After moving to a beta program in April, the fully managed Cloud Dataflow service is available for batch and streaming processing of Big Data, along with the Cloud Pub/Sub data messaging service.
"Cloud Dataflow is specifically designed to remove the complexity of developing separate systems for batch and streaming data sources by providing a unified programming model," the company said in a blog post yesterday. "Based on more than a decade of Google innovation, including MapReduce, FlumeJava and Millwheel, Cloud Dataflow is built to free you from the operational overhead related to large scale cluster management and optimization."

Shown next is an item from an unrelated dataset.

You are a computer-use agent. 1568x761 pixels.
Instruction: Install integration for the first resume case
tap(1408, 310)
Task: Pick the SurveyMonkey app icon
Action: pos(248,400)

The Dataflow service is aimed at data processing patterns such as Extract, Transform and Load (ETL), clickstream analysis and UI testing, facilitating both batch and stream-based continuous processing. "Dataflow provides programming primitives such as powerful windowing and correctness controls that can be applied across both batch and stream based data sources," the service's site says. "Dataflow effectively eliminates programming model switching cost between batch and continuous stream processing by enabling developers to express computational requirements regardless of data source."
To that end, developers can use an open source Java SDK to integrate with other company solutions such as Cloud Storage, BigQuery and Cloud Pub/Sub.
The Cloud Pub/Sub service provides many-to-many, asynchronous messaging running on Google's cloud infrastructure, tying together disparate data-related services and systems. "Publish-and-subscribe messaging helps connect apps and devices that send data into processing pipelines, and back out to other apps, devices, and Google Cloud Platform services for further storage and analysis," the service's site states.
"Cloud Pub/Sub can help integrate applications and services reliably, as well as analyze big data streams in real-time," yesterday's blog post said. "Traditional approaches require separate queuing, notification, and logging systems, each with their own APIs and tradeoffs between durability, availability, and scalability."
David Ramel is an editor and writer for Converge360.